Purpose:
To compare the outcomes of Immediate Sequential Bilateral Cataract Surgeries (ISBCS) performed by trainees versus consultant ophthalmologists at Moorfields Eye Hospital and its satellite centres.
Methods:
Reviewed ISBCS surgeries by phacoemulsification and intraocular lens implant performed by trainee ophthalmologists (Gr1) and consultant ophthalmologists (Gr2). Studied complications, refraction outcome (spherical equivalent SE > 0.5D and > 1.0D), and uncorrected distance visual acuity (UDVA logMAR) at 3 months post-ISBCS.
Results
553 eyes in Gr1 and 687 in Gr2. Intra and postoperative complications were similar between trainees and consultants [RR = 1.88 (95% CI 0.8; 4.2) P = 0.13]. Median SE in Gr1 [-0.12 D (IQR − 0.5; -0.25)] and Gr2 [-0.25D (IQR − 0.63; -0.13)] showed no significant difference (MW P = 0.08).
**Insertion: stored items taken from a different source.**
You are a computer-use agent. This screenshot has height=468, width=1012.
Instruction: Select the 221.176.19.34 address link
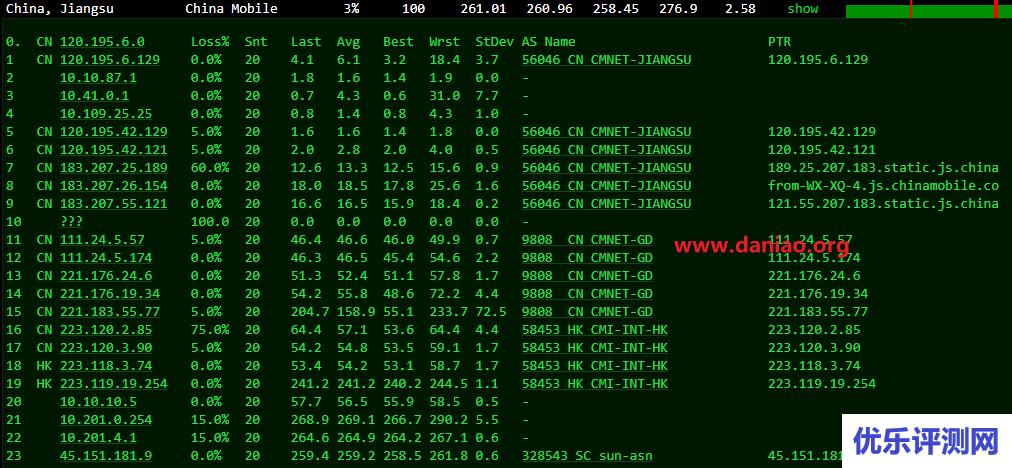pos(110,294)
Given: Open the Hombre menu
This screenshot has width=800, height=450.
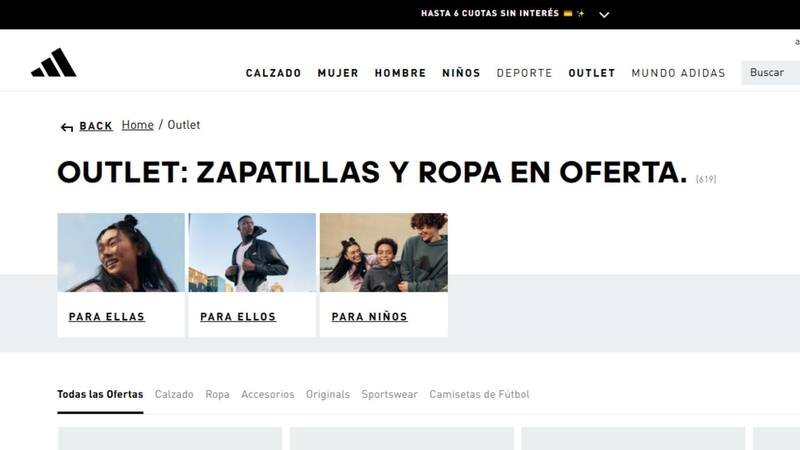Looking at the screenshot, I should click(x=400, y=73).
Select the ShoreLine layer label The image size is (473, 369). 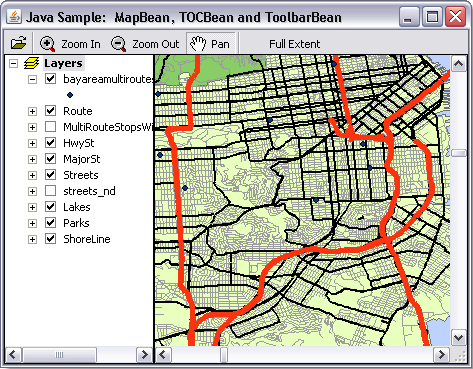pyautogui.click(x=87, y=239)
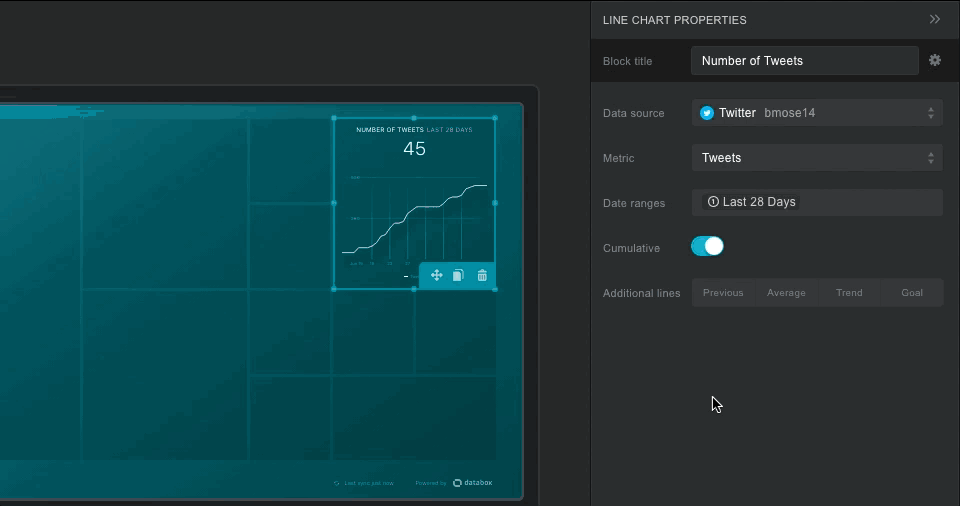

Predicted median PCR risk was higher in Gr1 [1.54 (IQR 1.04; 2.16)] than in Gr2 [1.16 (IQR − 0.84; 1.7)] (MW P < 0.001). Postoperative SE > 0.5D occurred in 19.2% of Gr1 and 15.7% of Gr2 (P = 0.123). Postoperative SE > 1.0D occurred in 6% of Gr1 and 3.9% of Gr2 (P = 0.142). UDVA post-surgery was similar in both groups (MW P = 0.26). Surgeon type, PCR risk, and predicted refraction were not significant predictors of postoperative SE > 0.5D.
Conclusions
ISBCS outcomes by trainee ophthalmologists were similar to those by consultants. Higher PCR risk in eyes operated by trainees suggests the need for more supervised training.